Copy out word for word the entries from the line containing "Open Satosiji user profile link" through the final line of the entries, both included.
········
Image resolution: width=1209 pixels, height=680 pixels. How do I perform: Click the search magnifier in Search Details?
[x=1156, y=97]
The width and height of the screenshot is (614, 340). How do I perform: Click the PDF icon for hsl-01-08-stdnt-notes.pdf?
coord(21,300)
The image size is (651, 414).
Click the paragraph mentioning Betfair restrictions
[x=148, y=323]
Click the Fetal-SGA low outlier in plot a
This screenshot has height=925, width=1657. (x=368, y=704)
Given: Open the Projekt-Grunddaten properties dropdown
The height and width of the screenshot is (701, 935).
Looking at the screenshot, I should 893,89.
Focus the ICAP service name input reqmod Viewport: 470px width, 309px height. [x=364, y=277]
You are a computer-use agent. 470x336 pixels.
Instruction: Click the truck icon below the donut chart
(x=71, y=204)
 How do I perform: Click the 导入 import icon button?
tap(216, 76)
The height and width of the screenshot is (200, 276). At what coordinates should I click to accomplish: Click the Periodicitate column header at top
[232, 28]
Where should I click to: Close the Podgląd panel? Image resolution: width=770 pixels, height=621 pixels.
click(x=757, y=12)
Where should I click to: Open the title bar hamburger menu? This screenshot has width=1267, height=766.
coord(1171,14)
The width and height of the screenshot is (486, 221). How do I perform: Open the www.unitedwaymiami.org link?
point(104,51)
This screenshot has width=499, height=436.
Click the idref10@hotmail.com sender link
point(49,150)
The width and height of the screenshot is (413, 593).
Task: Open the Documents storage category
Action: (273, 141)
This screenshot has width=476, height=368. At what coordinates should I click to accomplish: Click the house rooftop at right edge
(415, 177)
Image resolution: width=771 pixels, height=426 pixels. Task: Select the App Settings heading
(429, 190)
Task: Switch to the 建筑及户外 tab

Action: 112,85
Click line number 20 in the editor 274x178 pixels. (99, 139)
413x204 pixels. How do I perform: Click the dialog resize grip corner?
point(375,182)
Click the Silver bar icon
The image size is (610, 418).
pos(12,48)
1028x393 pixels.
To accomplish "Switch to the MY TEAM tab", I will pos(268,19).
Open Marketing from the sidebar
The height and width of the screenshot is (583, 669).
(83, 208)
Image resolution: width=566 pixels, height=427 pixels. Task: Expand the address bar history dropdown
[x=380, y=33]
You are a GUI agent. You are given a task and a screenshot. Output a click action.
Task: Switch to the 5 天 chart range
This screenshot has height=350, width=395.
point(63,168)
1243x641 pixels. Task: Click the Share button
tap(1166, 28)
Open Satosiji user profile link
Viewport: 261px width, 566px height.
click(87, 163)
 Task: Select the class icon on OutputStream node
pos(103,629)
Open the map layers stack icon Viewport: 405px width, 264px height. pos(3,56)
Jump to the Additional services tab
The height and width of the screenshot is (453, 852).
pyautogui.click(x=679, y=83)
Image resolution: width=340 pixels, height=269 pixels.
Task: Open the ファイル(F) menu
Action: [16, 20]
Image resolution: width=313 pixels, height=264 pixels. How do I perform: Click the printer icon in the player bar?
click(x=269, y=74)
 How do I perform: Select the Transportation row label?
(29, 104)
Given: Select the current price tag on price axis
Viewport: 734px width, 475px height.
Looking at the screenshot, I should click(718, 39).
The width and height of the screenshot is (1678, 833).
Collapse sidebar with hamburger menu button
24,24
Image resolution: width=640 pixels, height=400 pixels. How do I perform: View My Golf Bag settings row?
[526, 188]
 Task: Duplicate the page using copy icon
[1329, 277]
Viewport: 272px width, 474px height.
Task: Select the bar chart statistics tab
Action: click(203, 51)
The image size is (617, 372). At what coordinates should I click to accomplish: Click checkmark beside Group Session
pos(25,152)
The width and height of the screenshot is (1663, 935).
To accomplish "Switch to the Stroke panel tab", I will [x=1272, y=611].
········
ANSWER FOR THIS EXERCISE –
Open Satosiji user profile link
Viewport: 261px width, 566px height.
click(87, 163)
 Task: Select the class icon on OutputStream node
pos(103,629)
Open the map layers stack icon Viewport: 405px width, 264px height. pos(3,56)
Jump to the Additional services tab
The height and width of the screenshot is (453, 852).
pyautogui.click(x=679, y=83)
Image resolution: width=340 pixels, height=269 pixels.
Task: Open the ファイル(F) menu
Action: [16, 20]
Image resolution: width=313 pixels, height=264 pixels. How do I perform: Click the printer icon in the player bar?
click(x=269, y=74)
 How do I perform: Select the Transportation row label?
(29, 104)
Given: Select the current price tag on price axis
Viewport: 734px width, 475px height.
Looking at the screenshot, I should click(718, 39).
The width and height of the screenshot is (1678, 833).
Collapse sidebar with hamburger menu button
24,24
Image resolution: width=640 pixels, height=400 pixels. How do I perform: View My Golf Bag settings row?
[526, 188]
 Task: Duplicate the page using copy icon
[1329, 277]
Viewport: 272px width, 474px height.
Task: Select the bar chart statistics tab
Action: click(203, 51)
The image size is (617, 372). At what coordinates should I click to accomplish: Click checkmark beside Group Session
pos(25,152)
The width and height of the screenshot is (1663, 935).
To accomplish "Switch to the Stroke panel tab", I will [x=1272, y=611].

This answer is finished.